- _TRY IT_: A line belongs in the answer only if it contains the word "node"; copy every such line from the listing below.

- _INPUT FOR THIS TASK_:
■ ■ ■ ■ ■ ■ ■
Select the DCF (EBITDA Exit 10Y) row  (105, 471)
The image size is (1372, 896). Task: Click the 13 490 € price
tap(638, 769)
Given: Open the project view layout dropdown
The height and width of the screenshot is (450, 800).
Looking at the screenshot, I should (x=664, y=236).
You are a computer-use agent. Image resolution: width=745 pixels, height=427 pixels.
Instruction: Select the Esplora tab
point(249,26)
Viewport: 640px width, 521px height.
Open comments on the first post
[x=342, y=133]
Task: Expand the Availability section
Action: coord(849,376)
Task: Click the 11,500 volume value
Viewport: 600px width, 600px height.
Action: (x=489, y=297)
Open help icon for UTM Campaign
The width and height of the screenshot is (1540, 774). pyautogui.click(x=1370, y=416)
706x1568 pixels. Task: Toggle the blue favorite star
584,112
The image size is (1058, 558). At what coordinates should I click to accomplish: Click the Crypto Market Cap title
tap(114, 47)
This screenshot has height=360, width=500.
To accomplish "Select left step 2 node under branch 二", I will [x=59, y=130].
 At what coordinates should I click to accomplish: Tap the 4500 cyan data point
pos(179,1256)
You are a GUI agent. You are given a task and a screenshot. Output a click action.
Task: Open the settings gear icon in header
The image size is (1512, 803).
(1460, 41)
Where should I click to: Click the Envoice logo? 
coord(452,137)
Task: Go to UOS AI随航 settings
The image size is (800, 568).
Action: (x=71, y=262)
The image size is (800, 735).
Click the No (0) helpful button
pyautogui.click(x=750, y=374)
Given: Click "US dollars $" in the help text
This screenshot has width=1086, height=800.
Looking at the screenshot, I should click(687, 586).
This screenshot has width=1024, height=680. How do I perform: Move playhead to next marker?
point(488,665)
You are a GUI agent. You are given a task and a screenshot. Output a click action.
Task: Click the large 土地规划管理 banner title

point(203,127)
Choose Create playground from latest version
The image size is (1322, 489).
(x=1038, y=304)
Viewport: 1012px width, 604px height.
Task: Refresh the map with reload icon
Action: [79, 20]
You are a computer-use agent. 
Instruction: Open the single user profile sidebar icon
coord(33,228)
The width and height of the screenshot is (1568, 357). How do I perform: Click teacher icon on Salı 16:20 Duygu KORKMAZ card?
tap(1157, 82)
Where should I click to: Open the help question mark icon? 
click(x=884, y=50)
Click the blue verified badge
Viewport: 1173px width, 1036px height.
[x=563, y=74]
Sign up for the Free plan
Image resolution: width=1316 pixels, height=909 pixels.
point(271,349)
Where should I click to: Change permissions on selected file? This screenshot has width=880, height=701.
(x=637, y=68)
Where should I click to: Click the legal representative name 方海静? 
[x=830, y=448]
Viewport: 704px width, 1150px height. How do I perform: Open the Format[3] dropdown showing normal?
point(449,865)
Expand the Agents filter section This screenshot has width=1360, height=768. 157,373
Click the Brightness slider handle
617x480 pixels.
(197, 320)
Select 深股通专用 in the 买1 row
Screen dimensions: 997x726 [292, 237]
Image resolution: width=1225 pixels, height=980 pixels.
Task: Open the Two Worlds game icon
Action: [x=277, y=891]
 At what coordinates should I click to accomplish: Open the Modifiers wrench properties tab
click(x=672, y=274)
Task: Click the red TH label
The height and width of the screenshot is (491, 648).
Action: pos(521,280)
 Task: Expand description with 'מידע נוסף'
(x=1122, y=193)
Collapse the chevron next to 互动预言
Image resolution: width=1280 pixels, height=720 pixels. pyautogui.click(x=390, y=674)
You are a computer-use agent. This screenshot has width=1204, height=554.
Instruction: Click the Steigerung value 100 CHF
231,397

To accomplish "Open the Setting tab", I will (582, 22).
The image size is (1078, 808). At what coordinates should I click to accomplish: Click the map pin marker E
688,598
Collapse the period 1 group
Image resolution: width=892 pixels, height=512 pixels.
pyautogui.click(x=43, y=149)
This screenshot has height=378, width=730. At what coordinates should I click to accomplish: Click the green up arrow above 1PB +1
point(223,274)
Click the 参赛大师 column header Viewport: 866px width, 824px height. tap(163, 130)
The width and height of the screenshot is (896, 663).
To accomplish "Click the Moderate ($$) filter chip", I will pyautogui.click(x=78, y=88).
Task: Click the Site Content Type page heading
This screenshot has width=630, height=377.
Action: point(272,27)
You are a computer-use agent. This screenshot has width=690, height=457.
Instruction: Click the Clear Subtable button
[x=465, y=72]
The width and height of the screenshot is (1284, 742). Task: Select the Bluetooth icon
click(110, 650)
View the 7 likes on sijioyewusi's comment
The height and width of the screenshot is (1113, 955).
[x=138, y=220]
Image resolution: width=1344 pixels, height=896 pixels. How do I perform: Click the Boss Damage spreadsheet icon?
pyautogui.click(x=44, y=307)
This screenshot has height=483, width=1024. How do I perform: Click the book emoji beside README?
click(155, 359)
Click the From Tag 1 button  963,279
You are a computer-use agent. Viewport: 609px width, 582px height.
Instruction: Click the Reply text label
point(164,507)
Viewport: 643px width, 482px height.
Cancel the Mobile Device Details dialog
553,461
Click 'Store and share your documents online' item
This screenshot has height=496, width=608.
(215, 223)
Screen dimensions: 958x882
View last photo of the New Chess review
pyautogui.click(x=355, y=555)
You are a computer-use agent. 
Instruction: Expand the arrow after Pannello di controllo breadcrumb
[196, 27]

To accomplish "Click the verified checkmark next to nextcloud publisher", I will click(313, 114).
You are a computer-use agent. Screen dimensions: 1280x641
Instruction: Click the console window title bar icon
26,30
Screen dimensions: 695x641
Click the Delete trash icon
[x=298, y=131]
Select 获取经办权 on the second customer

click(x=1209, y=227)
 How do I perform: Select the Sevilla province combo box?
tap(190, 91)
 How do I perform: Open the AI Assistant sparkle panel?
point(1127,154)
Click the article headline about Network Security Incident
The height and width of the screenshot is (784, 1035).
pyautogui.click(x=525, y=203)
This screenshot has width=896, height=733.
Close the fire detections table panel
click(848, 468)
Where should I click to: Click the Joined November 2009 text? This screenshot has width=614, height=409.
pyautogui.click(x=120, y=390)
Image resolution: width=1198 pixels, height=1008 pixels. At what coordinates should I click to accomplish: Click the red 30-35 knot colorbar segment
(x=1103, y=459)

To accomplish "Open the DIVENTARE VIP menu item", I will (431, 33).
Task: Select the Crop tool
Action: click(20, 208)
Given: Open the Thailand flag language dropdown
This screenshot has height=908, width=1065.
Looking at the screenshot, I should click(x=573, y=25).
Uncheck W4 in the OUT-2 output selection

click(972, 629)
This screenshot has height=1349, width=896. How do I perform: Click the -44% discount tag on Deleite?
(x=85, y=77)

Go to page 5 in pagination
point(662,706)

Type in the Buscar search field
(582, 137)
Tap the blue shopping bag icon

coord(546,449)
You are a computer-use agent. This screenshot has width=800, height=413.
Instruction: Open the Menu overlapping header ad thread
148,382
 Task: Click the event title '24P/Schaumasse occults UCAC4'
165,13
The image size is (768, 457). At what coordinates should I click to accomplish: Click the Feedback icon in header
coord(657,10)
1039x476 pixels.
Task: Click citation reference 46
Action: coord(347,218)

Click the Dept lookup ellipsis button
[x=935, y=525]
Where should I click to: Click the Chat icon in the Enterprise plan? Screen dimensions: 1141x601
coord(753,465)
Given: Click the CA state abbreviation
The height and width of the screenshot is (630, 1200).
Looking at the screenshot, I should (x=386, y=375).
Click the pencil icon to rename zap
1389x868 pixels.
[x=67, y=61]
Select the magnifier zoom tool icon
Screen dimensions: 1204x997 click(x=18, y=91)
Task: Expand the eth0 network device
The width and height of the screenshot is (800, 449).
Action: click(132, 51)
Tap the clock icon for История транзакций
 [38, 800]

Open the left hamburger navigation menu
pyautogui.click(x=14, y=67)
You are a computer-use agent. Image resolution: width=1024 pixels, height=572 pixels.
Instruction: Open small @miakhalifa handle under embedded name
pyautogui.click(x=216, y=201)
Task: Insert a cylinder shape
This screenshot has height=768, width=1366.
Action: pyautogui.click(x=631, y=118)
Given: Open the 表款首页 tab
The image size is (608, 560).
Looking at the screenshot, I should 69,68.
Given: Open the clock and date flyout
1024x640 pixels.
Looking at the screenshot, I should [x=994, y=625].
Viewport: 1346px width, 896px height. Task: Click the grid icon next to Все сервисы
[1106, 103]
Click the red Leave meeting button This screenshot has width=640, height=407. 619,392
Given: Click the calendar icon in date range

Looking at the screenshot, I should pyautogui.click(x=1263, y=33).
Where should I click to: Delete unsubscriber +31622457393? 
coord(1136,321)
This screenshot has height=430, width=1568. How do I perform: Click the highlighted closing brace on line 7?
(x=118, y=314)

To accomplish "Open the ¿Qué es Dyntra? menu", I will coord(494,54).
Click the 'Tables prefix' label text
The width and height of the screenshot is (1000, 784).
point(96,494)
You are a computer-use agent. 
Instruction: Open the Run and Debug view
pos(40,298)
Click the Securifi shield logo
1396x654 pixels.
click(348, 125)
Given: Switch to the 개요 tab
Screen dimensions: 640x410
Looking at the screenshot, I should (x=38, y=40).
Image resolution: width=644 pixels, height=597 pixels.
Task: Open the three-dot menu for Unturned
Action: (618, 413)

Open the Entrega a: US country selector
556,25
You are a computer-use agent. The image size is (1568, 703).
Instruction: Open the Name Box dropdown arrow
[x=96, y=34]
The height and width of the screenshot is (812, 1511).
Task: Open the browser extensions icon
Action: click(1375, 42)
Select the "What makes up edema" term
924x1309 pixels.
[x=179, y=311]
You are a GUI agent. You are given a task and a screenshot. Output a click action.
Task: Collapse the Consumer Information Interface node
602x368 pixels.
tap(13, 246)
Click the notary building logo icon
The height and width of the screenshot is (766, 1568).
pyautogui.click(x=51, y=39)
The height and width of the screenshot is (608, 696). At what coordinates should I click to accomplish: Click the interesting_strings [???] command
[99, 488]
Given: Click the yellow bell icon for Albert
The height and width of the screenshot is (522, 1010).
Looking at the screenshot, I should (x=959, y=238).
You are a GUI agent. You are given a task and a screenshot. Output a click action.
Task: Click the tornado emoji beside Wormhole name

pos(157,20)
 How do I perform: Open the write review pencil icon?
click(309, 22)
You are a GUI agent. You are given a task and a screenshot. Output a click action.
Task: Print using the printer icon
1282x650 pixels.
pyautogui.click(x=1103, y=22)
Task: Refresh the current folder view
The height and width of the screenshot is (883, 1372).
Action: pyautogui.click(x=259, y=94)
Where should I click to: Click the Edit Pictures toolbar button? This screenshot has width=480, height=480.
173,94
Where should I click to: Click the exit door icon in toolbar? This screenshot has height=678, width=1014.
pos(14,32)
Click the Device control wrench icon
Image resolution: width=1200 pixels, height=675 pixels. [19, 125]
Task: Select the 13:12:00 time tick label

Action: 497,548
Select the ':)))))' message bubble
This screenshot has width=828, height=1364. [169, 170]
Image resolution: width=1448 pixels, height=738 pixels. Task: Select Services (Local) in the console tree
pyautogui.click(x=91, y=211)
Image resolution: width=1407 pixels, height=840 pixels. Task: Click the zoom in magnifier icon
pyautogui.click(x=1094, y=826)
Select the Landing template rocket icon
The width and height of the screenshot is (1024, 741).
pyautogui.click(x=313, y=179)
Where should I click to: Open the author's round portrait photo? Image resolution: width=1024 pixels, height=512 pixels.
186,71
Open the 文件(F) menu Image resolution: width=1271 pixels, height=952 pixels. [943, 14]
■ ■ ■ ■ ■ ■ ■
- _RESULT OF THIS TASK_:
To accomplish "Select left step 2 node under branch 二", I will [x=59, y=130].
Task: Collapse the Consumer Information Interface node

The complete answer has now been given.